At the time of the assignment of the accounts the bank made no inquiries of Mr. Walker, or any one else, as to the financial condition of the company. It sent one of. its officers, named Eldredge, to the place of business of the company, who stamped in the books, wherever the accounts receivable appeared, a statement that they had been turned over to the bank. Eldredge testified that the stock on hand seemed good, but that he was not acquainted with the wholesale grocery business.
Mr. Bailey, the president of the bank, testified that he did not consider a concern a good risk which “hocks” its accounts. He made no inquiries, however, and the reason was plain. The bank throughout took only a mild interest in the affairs of the bankrupt, because, as its president, Mr. Bailey, testified, he looked to Mr. Walker to stand back of the loan. His confidence in Mr. Walker was justified by the result, as we have seen that Mr. Walker took up the notes.
I find on the evidence that the bank waS put upon its inquiry as to the condition of the company (2 Black, Bankruptcy [3d Ed.] § 599; In re Sutherland Co. [D. C.] 245 Fed. 663; Tilt v. Citizens’ Trust Co. [D. C.] 191 Fed. 441), and that if it had asked Mr. Walker it would have found that the company was insolvent. I therefore rule that, when the bank received the accounts, it had reasonable cause to believe that a preference would be effected, as it is charged with knowledge of facts which a reasonably careful investigation' would have disclosed. Cases cited supra; Jacobs v. Saperstein, 225 Mass. 300, 114 N. E. 360.

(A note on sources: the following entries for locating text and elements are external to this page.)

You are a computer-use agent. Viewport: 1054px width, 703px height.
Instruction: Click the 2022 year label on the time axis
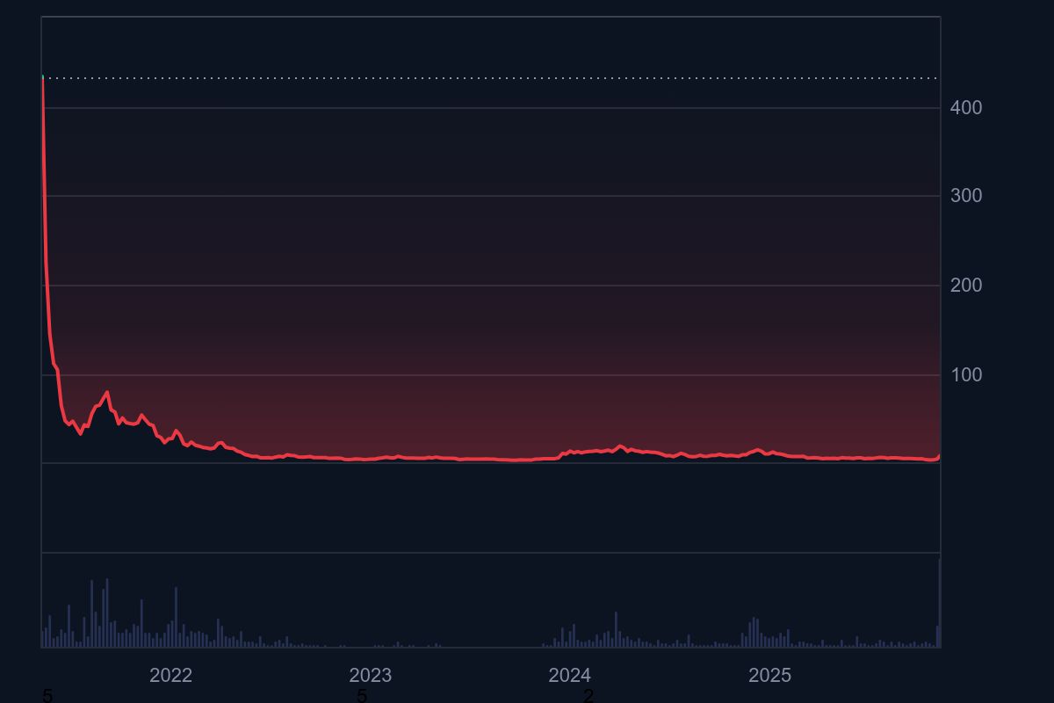pyautogui.click(x=170, y=675)
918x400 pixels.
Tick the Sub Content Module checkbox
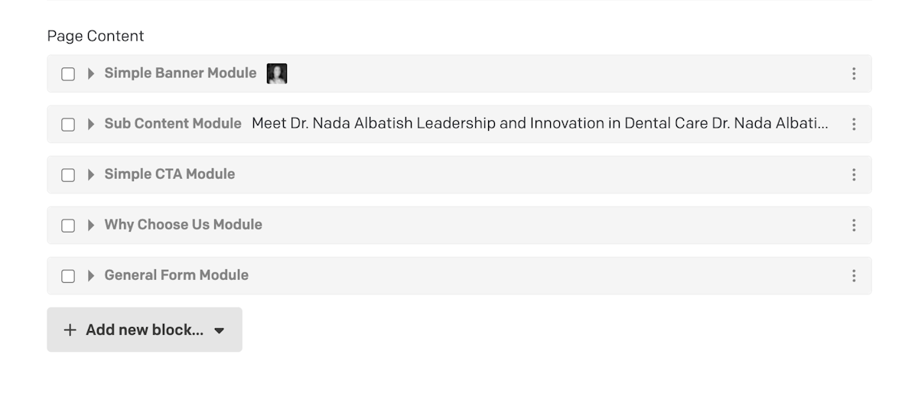coord(68,125)
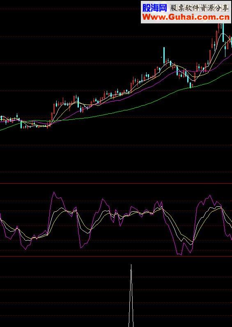The height and width of the screenshot is (327, 232).
Task: Click the blue 股海网 logo text
Action: (x=155, y=8)
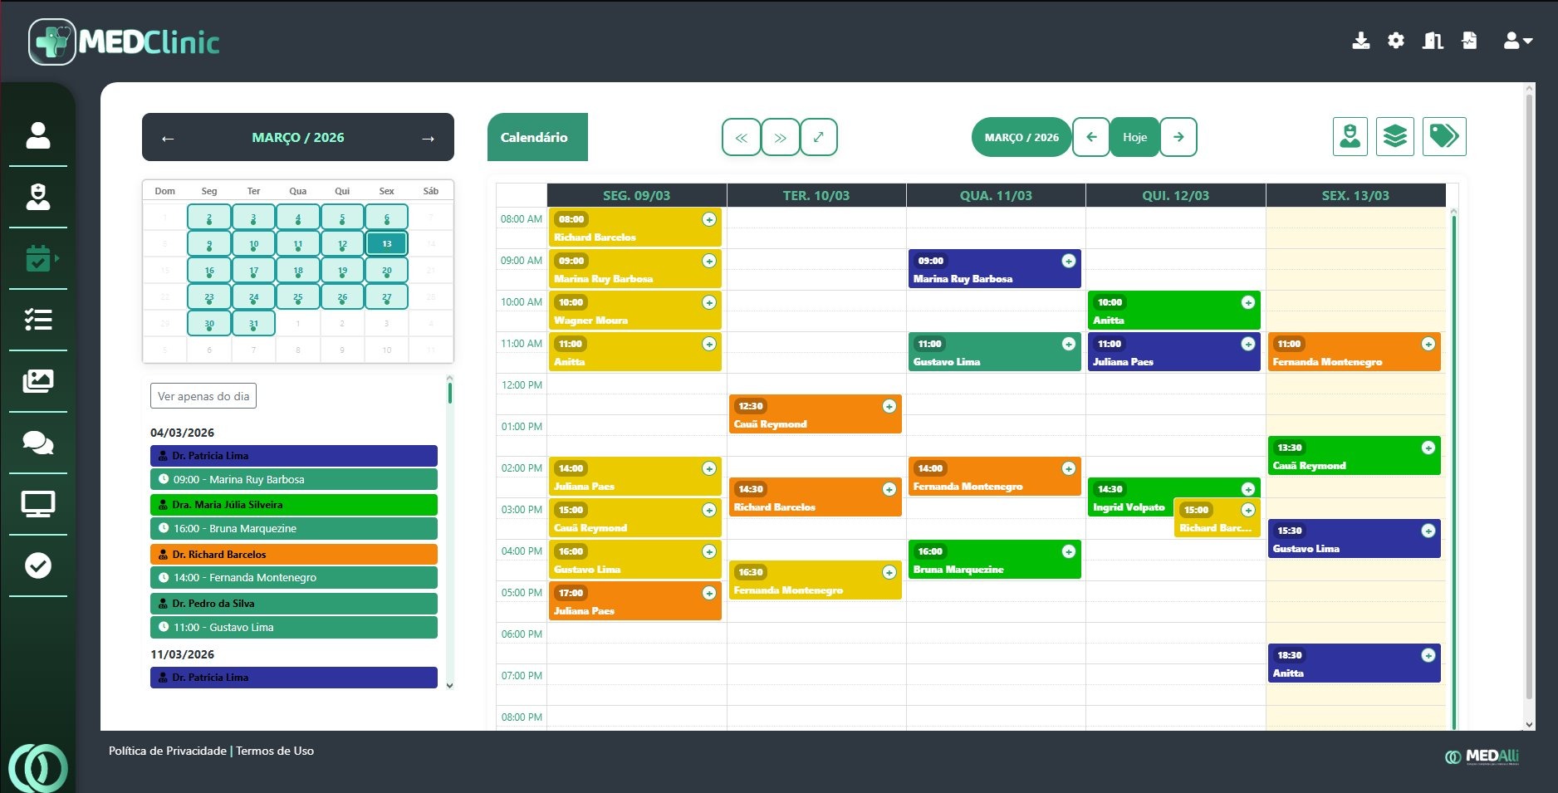Image resolution: width=1558 pixels, height=793 pixels.
Task: Open the task list icon in the sidebar
Action: tap(37, 321)
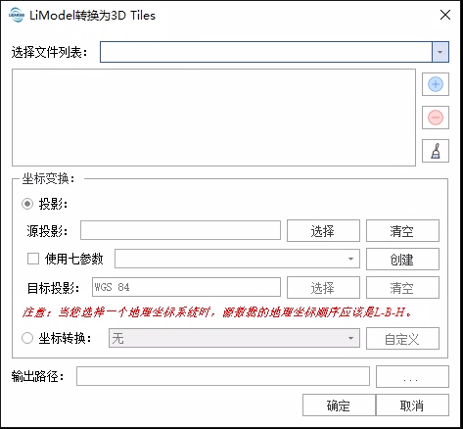This screenshot has height=429, width=463.
Task: Click the output path browse ... button
Action: (x=412, y=377)
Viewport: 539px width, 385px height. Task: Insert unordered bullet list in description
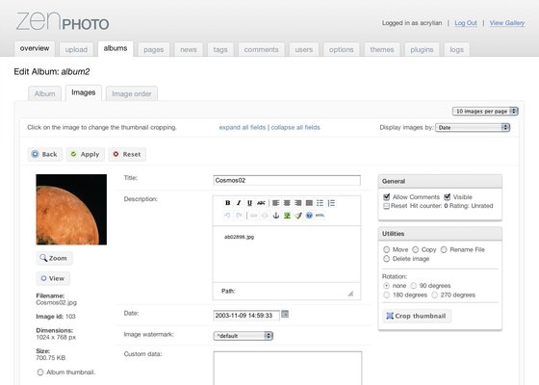click(x=320, y=203)
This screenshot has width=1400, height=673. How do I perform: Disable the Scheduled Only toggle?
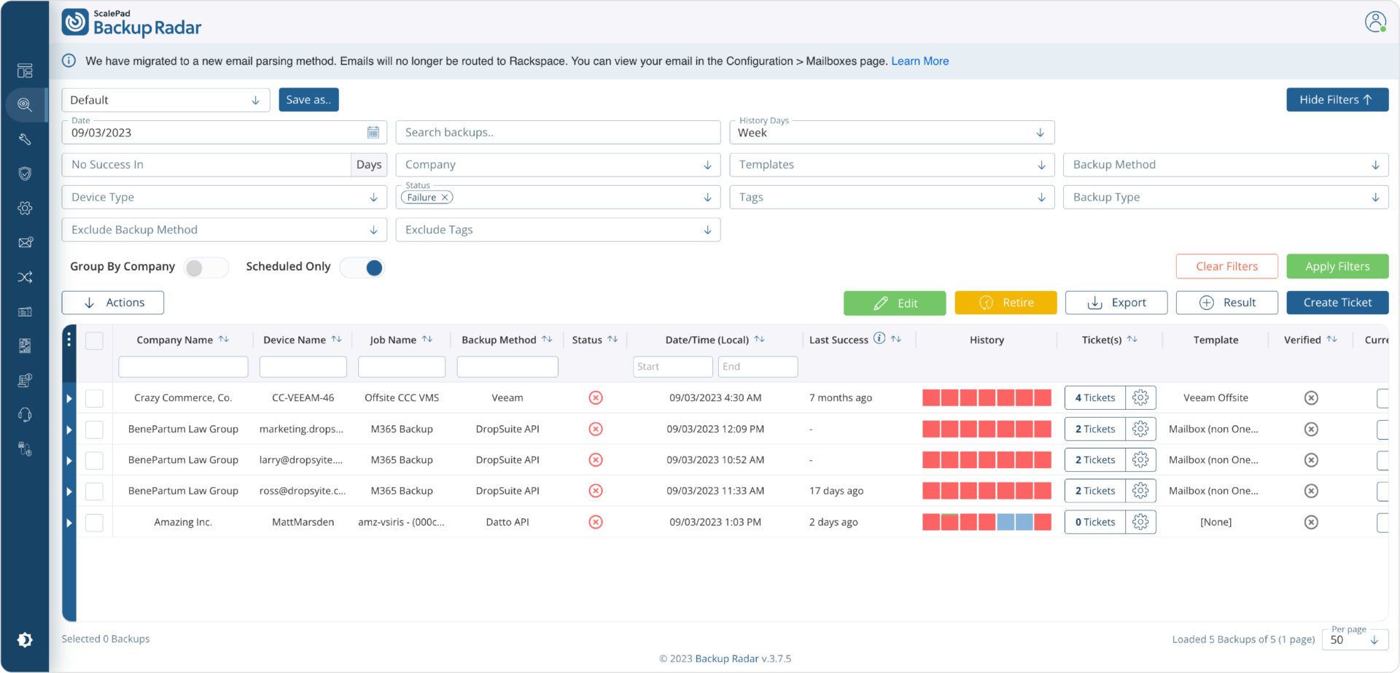pyautogui.click(x=363, y=268)
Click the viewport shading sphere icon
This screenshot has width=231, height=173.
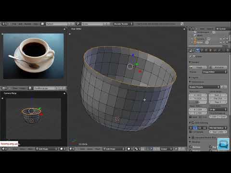coord(130,149)
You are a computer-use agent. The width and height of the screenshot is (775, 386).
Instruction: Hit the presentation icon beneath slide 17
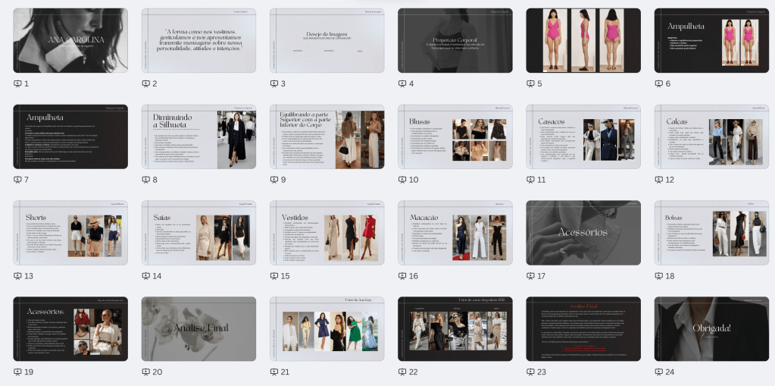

The ingenious argument is advanced that this is not a preference because the bank did not get a greater percentage of its debt than other creditors of the same class will probably receive. See In re Varley & Bauman Co. (D. C.) 191 Fed. 459. It is true that there is some
An order may be entered that the bank pay to the plaintiff the sum of $3,563.84, the amount received from the accounts, with interest on the payments making up this sum reckoned on each from the time of its receipt. As the accounts themselves are still in the hands of the bank and it has been decided that their assignment constituted a preference, a further order may be entered that the bank transfer the accounts to the plaintiff.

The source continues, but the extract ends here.